■ **Task directions**
Each entry is to be output as written, so that none is missing.

(Pixel coordinate grounding data)
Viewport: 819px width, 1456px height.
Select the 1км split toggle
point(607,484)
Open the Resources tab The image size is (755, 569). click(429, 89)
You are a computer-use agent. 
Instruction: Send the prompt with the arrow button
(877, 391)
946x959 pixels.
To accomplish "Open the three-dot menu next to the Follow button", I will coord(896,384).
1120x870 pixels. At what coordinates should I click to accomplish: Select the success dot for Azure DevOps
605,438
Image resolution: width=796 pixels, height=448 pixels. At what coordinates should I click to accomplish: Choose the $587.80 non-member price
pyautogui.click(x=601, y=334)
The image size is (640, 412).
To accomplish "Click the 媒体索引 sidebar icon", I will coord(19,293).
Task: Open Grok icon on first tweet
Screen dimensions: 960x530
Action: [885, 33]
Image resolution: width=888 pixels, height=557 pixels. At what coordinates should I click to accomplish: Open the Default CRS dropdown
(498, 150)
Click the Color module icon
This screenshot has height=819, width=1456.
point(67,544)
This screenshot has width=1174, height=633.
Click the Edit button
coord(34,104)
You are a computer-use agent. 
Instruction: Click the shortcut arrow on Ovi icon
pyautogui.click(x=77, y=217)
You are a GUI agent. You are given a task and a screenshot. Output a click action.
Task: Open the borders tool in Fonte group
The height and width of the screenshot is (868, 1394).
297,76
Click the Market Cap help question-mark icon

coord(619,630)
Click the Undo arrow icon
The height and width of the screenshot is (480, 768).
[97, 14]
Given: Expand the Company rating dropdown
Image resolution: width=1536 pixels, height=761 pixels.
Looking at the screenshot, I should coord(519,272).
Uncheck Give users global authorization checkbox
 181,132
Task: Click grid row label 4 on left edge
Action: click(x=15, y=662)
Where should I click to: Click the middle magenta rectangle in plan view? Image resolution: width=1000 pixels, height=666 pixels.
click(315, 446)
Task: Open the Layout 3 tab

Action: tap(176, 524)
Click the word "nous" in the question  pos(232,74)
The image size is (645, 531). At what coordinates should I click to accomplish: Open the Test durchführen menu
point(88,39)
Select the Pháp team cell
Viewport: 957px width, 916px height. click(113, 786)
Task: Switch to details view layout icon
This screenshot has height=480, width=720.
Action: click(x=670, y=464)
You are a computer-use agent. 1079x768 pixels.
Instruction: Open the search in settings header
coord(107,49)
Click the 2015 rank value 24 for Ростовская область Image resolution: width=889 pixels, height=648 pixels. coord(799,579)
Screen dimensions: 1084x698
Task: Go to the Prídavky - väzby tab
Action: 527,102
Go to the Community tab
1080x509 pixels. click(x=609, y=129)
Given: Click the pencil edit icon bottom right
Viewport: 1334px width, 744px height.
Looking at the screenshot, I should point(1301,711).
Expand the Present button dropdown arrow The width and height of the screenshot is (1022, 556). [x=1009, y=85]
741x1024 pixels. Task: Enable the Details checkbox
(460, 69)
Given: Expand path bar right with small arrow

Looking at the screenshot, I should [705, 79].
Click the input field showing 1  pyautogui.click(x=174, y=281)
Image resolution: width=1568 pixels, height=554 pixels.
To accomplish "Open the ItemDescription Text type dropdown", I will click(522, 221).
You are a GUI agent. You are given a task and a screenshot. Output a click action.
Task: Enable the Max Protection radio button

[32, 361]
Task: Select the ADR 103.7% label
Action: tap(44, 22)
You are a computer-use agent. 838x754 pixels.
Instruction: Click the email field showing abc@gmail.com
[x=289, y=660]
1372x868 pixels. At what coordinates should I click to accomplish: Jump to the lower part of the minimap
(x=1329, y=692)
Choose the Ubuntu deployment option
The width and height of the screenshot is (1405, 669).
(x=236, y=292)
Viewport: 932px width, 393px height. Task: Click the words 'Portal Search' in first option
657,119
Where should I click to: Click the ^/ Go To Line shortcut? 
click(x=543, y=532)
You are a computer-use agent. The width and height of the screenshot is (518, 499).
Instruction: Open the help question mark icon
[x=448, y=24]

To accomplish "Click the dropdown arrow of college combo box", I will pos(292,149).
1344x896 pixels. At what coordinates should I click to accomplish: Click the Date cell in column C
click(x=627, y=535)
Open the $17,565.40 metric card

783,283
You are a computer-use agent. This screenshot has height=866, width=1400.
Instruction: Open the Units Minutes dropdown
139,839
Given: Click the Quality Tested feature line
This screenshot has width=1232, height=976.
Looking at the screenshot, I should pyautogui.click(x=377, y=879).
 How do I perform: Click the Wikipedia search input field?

■ **Exercise response**
Viewport: 819px width, 1456px height.
Select the 1км split toggle
point(607,484)
Open the Resources tab The image size is (755, 569). click(429, 89)
You are a computer-use agent. 
Instruction: Send the prompt with the arrow button
(877, 391)
946x959 pixels.
To accomplish "Open the three-dot menu next to the Follow button", I will coord(896,384).
1120x870 pixels. At what coordinates should I click to accomplish: Select the success dot for Azure DevOps
605,438
Image resolution: width=796 pixels, height=448 pixels. At what coordinates should I click to accomplish: Choose the $587.80 non-member price
pyautogui.click(x=601, y=334)
The image size is (640, 412).
To accomplish "Click the 媒体索引 sidebar icon", I will coord(19,293).
Task: Open Grok icon on first tweet
Screen dimensions: 960x530
Action: [885, 33]
Image resolution: width=888 pixels, height=557 pixels. At what coordinates should I click to accomplish: Open the Default CRS dropdown
(498, 150)
Click the Color module icon
This screenshot has height=819, width=1456.
point(67,544)
This screenshot has width=1174, height=633.
Click the Edit button
coord(34,104)
You are a computer-use agent. 
Instruction: Click the shortcut arrow on Ovi icon
pyautogui.click(x=77, y=217)
You are a GUI agent. You are given a task and a screenshot. Output a click action.
Task: Open the borders tool in Fonte group
The height and width of the screenshot is (868, 1394).
297,76
Click the Market Cap help question-mark icon

coord(619,630)
Click the Undo arrow icon
The height and width of the screenshot is (480, 768).
[97, 14]
Given: Expand the Company rating dropdown
Image resolution: width=1536 pixels, height=761 pixels.
Looking at the screenshot, I should coord(519,272).
Uncheck Give users global authorization checkbox
 181,132
Task: Click grid row label 4 on left edge
Action: click(x=15, y=662)
Where should I click to: Click the middle magenta rectangle in plan view? Image resolution: width=1000 pixels, height=666 pixels.
click(315, 446)
Task: Open the Layout 3 tab

Action: tap(176, 524)
Click the word "nous" in the question  pos(232,74)
The image size is (645, 531). At what coordinates should I click to accomplish: Open the Test durchführen menu
point(88,39)
Select the Pháp team cell
Viewport: 957px width, 916px height. click(113, 786)
Task: Switch to details view layout icon
This screenshot has height=480, width=720.
Action: click(x=670, y=464)
You are a computer-use agent. 1079x768 pixels.
Instruction: Open the search in settings header
coord(107,49)
Click the 2015 rank value 24 for Ростовская область Image resolution: width=889 pixels, height=648 pixels. coord(799,579)
Screen dimensions: 1084x698
Task: Go to the Prídavky - väzby tab
Action: 527,102
Go to the Community tab
1080x509 pixels. click(x=609, y=129)
Given: Click the pencil edit icon bottom right
Viewport: 1334px width, 744px height.
Looking at the screenshot, I should point(1301,711).
Expand the Present button dropdown arrow The width and height of the screenshot is (1022, 556). [x=1009, y=85]
741x1024 pixels. Task: Enable the Details checkbox
(460, 69)
Given: Expand path bar right with small arrow

Looking at the screenshot, I should [705, 79].
Click the input field showing 1  pyautogui.click(x=174, y=281)
Image resolution: width=1568 pixels, height=554 pixels.
To accomplish "Open the ItemDescription Text type dropdown", I will click(522, 221).
You are a GUI agent. You are given a task and a screenshot. Output a click action.
Task: Enable the Max Protection radio button

[32, 361]
Task: Select the ADR 103.7% label
Action: tap(44, 22)
You are a computer-use agent. 838x754 pixels.
Instruction: Click the email field showing abc@gmail.com
[x=289, y=660]
1372x868 pixels. At what coordinates should I click to accomplish: Jump to the lower part of the minimap
(x=1329, y=692)
Choose the Ubuntu deployment option
The width and height of the screenshot is (1405, 669).
(x=236, y=292)
Viewport: 932px width, 393px height. Task: Click the words 'Portal Search' in first option
657,119
Where should I click to: Click the ^/ Go To Line shortcut? 
click(x=543, y=532)
You are a computer-use agent. The width and height of the screenshot is (518, 499).
Instruction: Open the help question mark icon
[x=448, y=24]

To accomplish "Click the dropdown arrow of college combo box", I will pos(292,149).
1344x896 pixels. At what coordinates should I click to accomplish: Click the Date cell in column C
click(x=627, y=535)
Open the $17,565.40 metric card

783,283
You are a computer-use agent. This screenshot has height=866, width=1400.
Instruction: Open the Units Minutes dropdown
139,839
Given: Click the Quality Tested feature line
This screenshot has width=1232, height=976.
Looking at the screenshot, I should pyautogui.click(x=377, y=879).
 How do I perform: Click the Wikipedia search input field?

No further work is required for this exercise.